What to do next / practical steps
After verifying the developer's registration with DLD and RERA, the next steps include a thorough review of the project's details, financial planning, and understanding the legal framework surrounding property transactions in Dubai. Sofia Sands Realty (sofiasandsrealty.ae, RERA 41793) holds direct allocation on Bay Views, Hayat Island, and other premium projects, offering buyers access to verified developers and detailed market insights to make informed investment decisions.
Frequently Asked Questions
How can I check if a developer is licensed by DLD?
Visit the Dubai Land Department's official website and search for the developer's name or license number in the 'Licensees' section.
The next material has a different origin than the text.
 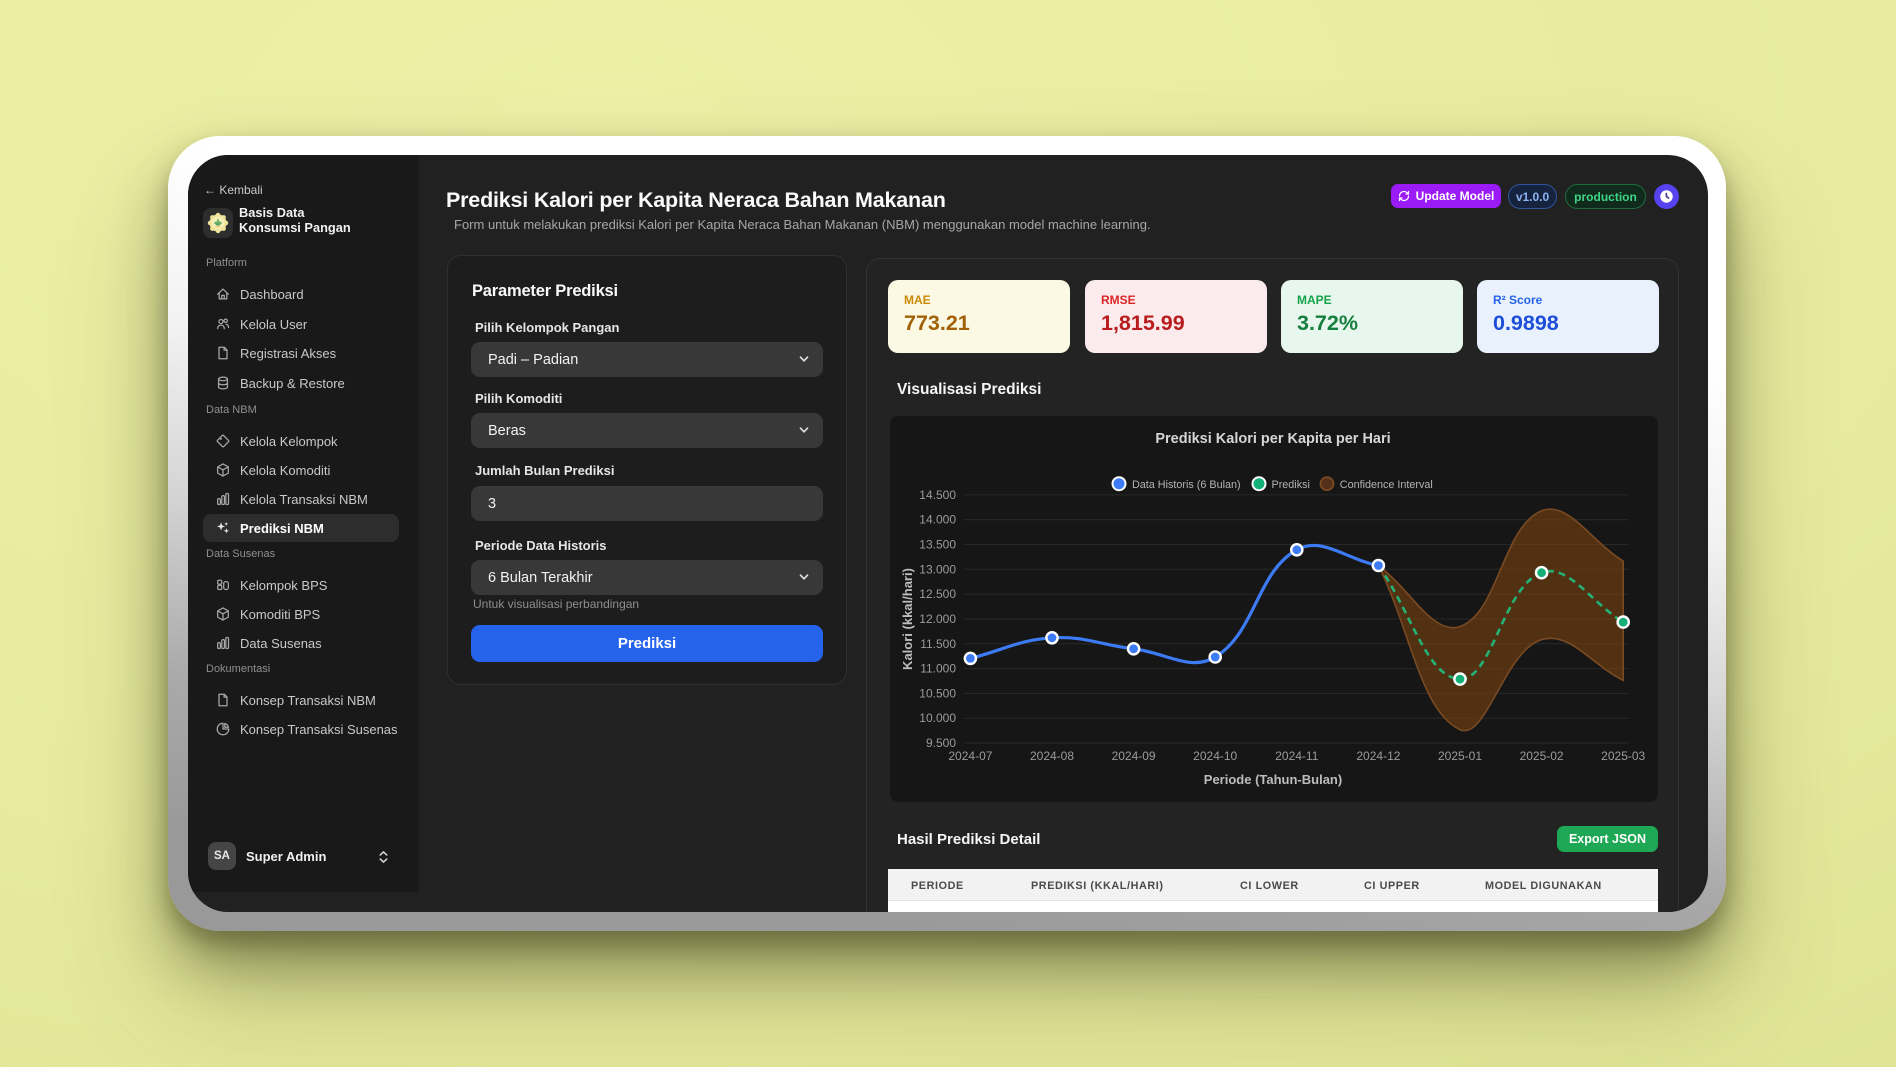 I want to click on svg-text: 2025-01, so click(x=1460, y=756).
A valid and active license indicates compliance with DLD regulations.
What information can I find on RERA's project registration?
The RERA website provides details on project registration, including approval status, construction progress, and compliance with regulations. This information is crucial for assessing the project's legitimacy and progress.
Why is it important to verify a developer's registration?
Verifying a developer's registration with DLD and RERA ensures the developer's legitimacy and compliance with industry regulations, protecting the buyer's investment from potential risks such as project delays or cancellations.
How does the off-plan property market in Dubai compare to other areas?
In Q1 2026, off-plan transactions accounted for 70% of total transactions worth AED 176.7 billion, with an average price of AED 2,047 per square foot, as per Dubai Land Department. This indicates a robust off-plan market, but it's essential to compare specific areas and projects for detailed analysis.
What are the potential risks in investing in Dubai's real estate?
The bear case includes potential oversupply, economic downturns affecting property values, and regulatory changes impacting investment returns. It's crucial to approach every investment with a balanced view, considering both the best and worst-case scenarios.
How can I ensure my investment is protected when buying off-plan?
Ensure the developer is registered with DLD and RERA, conduct thorough due diligence on the project, understand the legal framework, and work with reputable brokers who hold direct allocations on premium projects.
What are the average prices per square foot in Dubai's key locations?
Palm Jumeirah ranges from AED 2,500 to AED 4,500, Dubai Marina from AED 1,200 to AED 2,200, and JVC from AED 700 to AED 1,200. These figures provide a benchmark for evaluating investment opportunities.
How do rental yields and capital growth compare across different areas?
Rental yields and capital growth vary by area. For example, Hayat Island offers a rental yield of 6–8% and a capital growth of +18% from 2025 to 2026, while Palm Jumeirah and Dubai Marina have slightly lower yields but also show significant capital growth.